Vai pedir dinheiro emprestado a um amigo? Um familiar ofereceu-se para o ajudar a pagar uma dívida? Saiba quais os cuidados a ter e qual a alternativa para os empréstimos particulares.
Já diz o ditado popular: amigos, amigos, negócios à parte. Não é incomum recorrermos a amigos ou familiares quando precisamos de algum alívio financeiro. O inverso também se aplica: gostamos de ajudar aqueles de que mais gostamos, dentro das nossas possibilidades.
Para que possa obter empréstimos com segurança, preparámos um artigo com dicas e alternativas aos empréstimos particulares.
O Que São os Empréstimos Particulares?
Um empréstimo ou contrato de mútuo particular é um financiamento realizado sem recurso a bancos ou outras instituições financeiras.

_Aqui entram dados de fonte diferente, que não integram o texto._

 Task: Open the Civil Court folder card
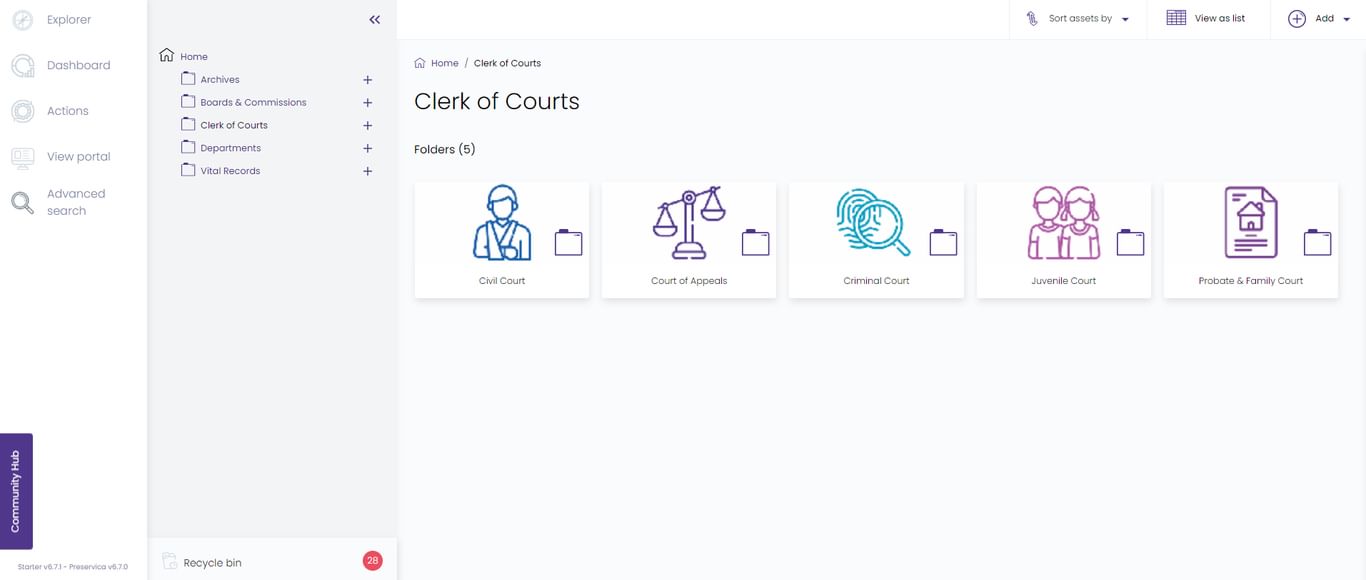[x=502, y=240]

É, na prática, o empréstimo de dinheiro por parte de um indivíduo a outro, com prazo de pagamento e taxas de juro decididas entre ambos.
Previstos pela lei, estes acordos devem ser formalizados com a assinatura de um documento onde constem todas as condições acordadas (para montantes entre 2.500€ e 25.000€). Os empréstimos particulares com montantes superiores a 25.000€ têm regras mais apertadas e torna-se obrigatório realizar uma escritura pública.

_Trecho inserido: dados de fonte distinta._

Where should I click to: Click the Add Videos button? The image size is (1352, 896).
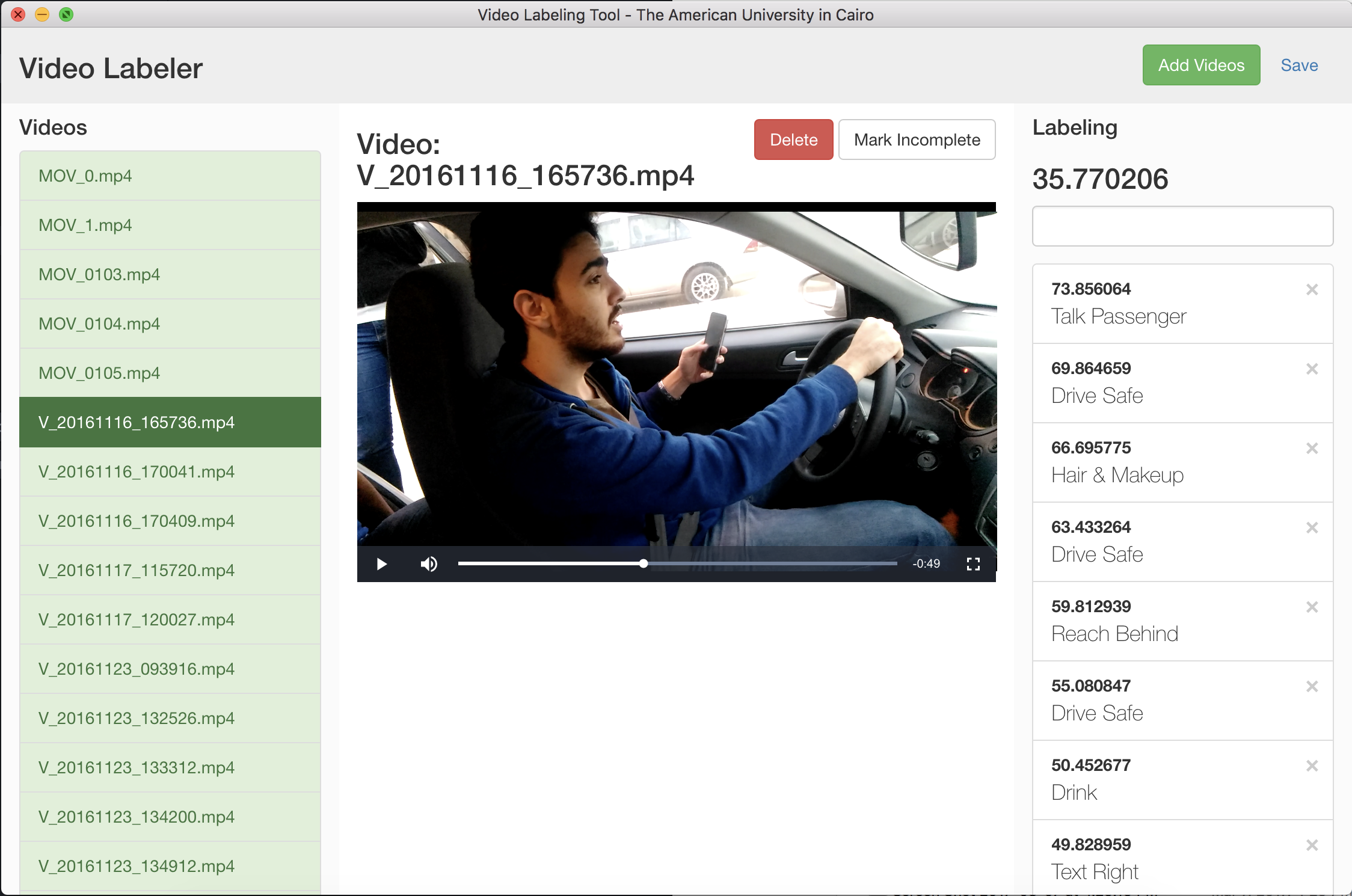(x=1200, y=65)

No contrato de mútuo deve ser definido o montante, as taxas e os prazos de pagamento. O documento deve ser assinado por ambas as partes (quem empresta e quem recebe o dinheiro). Para que tenha validade jurídica, é necessário que as assinaturas sejam reconhecidas por um notário.
Quais os Riscos e Que Precauções Tomar?
O principal risco do empréstimo concedido por particulares é o facto de estar fora da regulamentação do Banco de Portugal. O risco de burla ou fraude aumenta consideravelmente quando aceitamos empréstimos de desconhecidos ou pessoas com as quais não há uma relação de confiança.
Ainda que celebrado entre amigos, é necessário ter alguns cuidados para garantir que o processo seja o mais seguro (e vantajoso) possível para ambas as partes. Se optar por um empréstimo particular, sugerimos que:
- Deixe por escrito todas as condições do empréstimo, mesmo que o valor seja inferior a 2.500€.
- Autentique as assinaturas do documento num notário.
- Defina um prazo realista para o pagamento (total ou parcial) do empréstimo.
- Tenha atenção aos juros definidos: a lei determina que estes não podem ser superiores à taxa legal em vigor, acrescida de 3% ou 5%, caso exista ou não garantia real (como a hipoteca de um imóvel).
- Em caso de discórdia relativamente aos pagamentos e/ou valores de juros, recorra aos julgados de paz para mediar o processo.
Qual a Alternativa aos Empréstimos Particulares?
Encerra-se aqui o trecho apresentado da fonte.